任務說明: 照錄下方北大井透水事件一文中自“1923年,日本財閥與北洋軍”起，一直到“生產體系,所以統稱為北大井。”為止的全部文字，不得增刪。

頁面摘錄:
◇ ◇ ◇ ◇ ◇ ◇ ◇
北大井“透水”事件

北大井“透水”事件是指從1904年起,淄川煤礦先後為德、日帝國主義把持達40年之久。在掠奪式的開採中,礦工的生命如草芥,先後發生了華塢(另有專題介紹)、北大井等透水慘案。

事件簡介

從1904年起,淄川煤礦先後為德、日帝國主義把持達40年之久。在掠奪式的開採中,礦工的生命如草芥,先後發生了華塢(另有專題介紹)、北大井等透水慘案。最為慘重的是1935年5月13日中日合辦魯大礦業股份有限公司淄川炭礦北大井發生透水,淹死礦工536名,造成中外震驚、慘絕人寰的慘案。
淄川礦區的礦界是1911年7月德國的山東礦山公司和山東地方官吏簽訂的《收回山東各路礦權契約》確定的。實際礦界是南自白塔經奎山至龍口,並延石灰岩露頭處山麓北至膠濟鐵路,西至孝婦河畔的張博支線。面積418平方公里。
德國山東礦山公司,是1898年德國帝國主義藉口“巨野教案”強迫清政府簽訂《膠澳租界條約》,攫取膠濟、張博兩線築路權和沿路30華里以內的採礦權後設立的。
1904年6月15日,德國人於張博鐵路支線通車的同時,在淄川的大荒地(洪山)先後開鑿“淄川豎坑”、“馬爾他坑”、“海特爾坑”,並經營了10年之久。
1914年,第一次世界大戰爆發,日本藉口對德宣戰,乘機取代德國在山東的地位,侵占了淄川煤礦。日本對淄川煤礦的開發非常重視,不斷地加強掠奪開採,在接管的第二年採煤量即達70萬噸。
1923年,日本財閥與北洋軍閥共謀,於8月12日在天津成立“魯大礦業股份有限公司”,下轄淄川、坊子煤礦和金嶺鐵礦,開始了在中日“合辦”的幌子下加緊對淄川煤炭資源的掠奪。

事件起因

淄川煤礦雖是山東當時最大的礦井,有先進的機械設備,但礦工生活卻十分艱苦,勞動條件極為惡劣,安全毫無保障。魯大公司的中日資本家對礦工的生命安全全然不顧:沒有任何勞動保護品,防止塌頂的支護材料幾乎沒有;採空區主要靠保留幾個煤柱支撐頂板。1929年淄川礦每產1噸煤消耗坑木價格僅1.8角;礦工傷亡事故不斷發生。1929年6月25日至8月底死亡礦工11名,每月達4人之多。
威脅礦工生命安全最大的是水患,而公司沒有採取任何預防措施,礦工們只能靠自己的經驗,以舐嘗礦水的澀苦味來判斷險情。而中日資本家卻常常對礦工反映的出水險象預報置若罔聞,強迫他們冒險作業,所以透水事故從未間斷,以致發生了1935年5月13日震驚中外的透水事件:
北大井,當地人稱大荒地,是當時山東的大型礦井之一,主要生產和提升設備比較完備,最高日產量達到3000噸,但井下的生產方法仍極端落後,與民營煤礦一樣採取殘柱式採煤方法,手鎬刨煤,人力拉筐,自然通風,工人勞動強度大,生產環境和生產條件極端惡劣,北大井生產井口有三個,見下表:
第一豎坑為提升第二水平八行煤層所產之煤;第二豎坑為提升第三水平十行煤層所產之煤;第三豎坑為風井。日本人接管後,為了便於對全井所產之煤加工洗選,將第二、三水平所產之煤全部集中至第三豎坑提升。第三豎坑位置設在第一豎坑東北450米處,所以又稱北大井。因這3個豎坑都屬一個生產體系,所以統稱為北大井。
◇ ◇ ◇ ◇ ◇ ◇ ◇
資料清單:
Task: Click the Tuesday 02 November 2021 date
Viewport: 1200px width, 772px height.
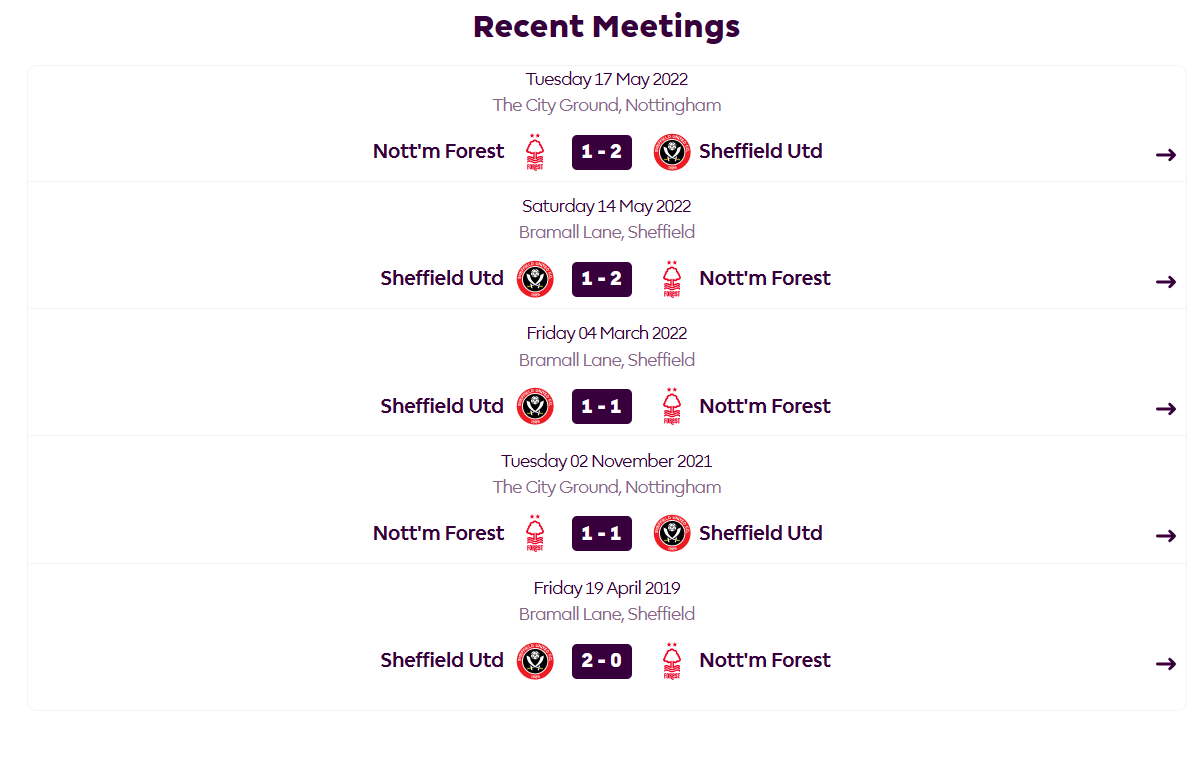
◇ ◇ ◇ ◇ ◇ ◇ ◇
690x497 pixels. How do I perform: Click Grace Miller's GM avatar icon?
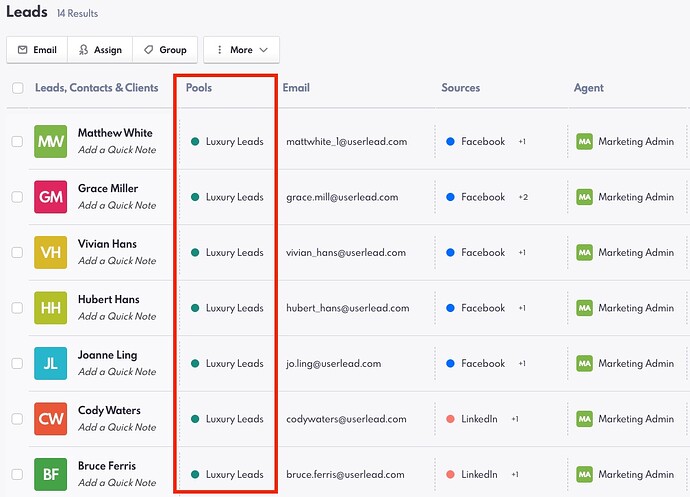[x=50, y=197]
◇ ◇ ◇ ◇ ◇ ◇ ◇
任務結果:
1923年,日本財閥與北洋軍閥共謀,於8月12日在天津成立“魯大礦業股份有限公司”,下轄淄川、坊子煤礦和金嶺鐵礦,開始了在中日“合辦”的幌子下加緊對淄川煤炭資源的掠奪。

事件起因

淄川煤礦雖是山東當時最大的礦井,有先進的機械設備,但礦工生活卻十分艱苦,勞動條件極為惡劣,安全毫無保障。魯大公司的中日資本家對礦工的生命安全全然不顧:沒有任何勞動保護品,防止塌頂的支護材料幾乎沒有;採空區主要靠保留幾個煤柱支撐頂板。1929年淄川礦每產1噸煤消耗坑木價格僅1.8角;礦工傷亡事故不斷發生。1929年6月25日至8月底死亡礦工11名,每月達4人之多。
威脅礦工生命安全最大的是水患,而公司沒有採取任何預防措施,礦工們只能靠自己的經驗,以舐嘗礦水的澀苦味來判斷險情。而中日資本家卻常常對礦工反映的出水險象預報置若罔聞,強迫他們冒險作業,所以透水事故從未間斷,以致發生了1935年5月13日震驚中外的透水事件:
北大井,當地人稱大荒地,是當時山東的大型礦井之一,主要生產和提升設備比較完備,最高日產量達到3000噸,但井下的生產方法仍極端落後,與民營煤礦一樣採取殘柱式採煤方法,手鎬刨煤,人力拉筐,自然通風,工人勞動強度大,生產環境和生產條件極端惡劣,北大井生產井口有三個,見下表:
第一豎坑為提升第二水平八行煤層所產之煤;第二豎坑為提升第三水平十行煤層所產之煤;第三豎坑為風井。日本人接管後,為了便於對全井所產之煤加工洗選,將第二、三水平所產之煤全部集中至第三豎坑提升。第三豎坑位置設在第一豎坑東北450米處,所以又稱北大井。因這3個豎坑都屬一個生產體系,所以統稱為北大井。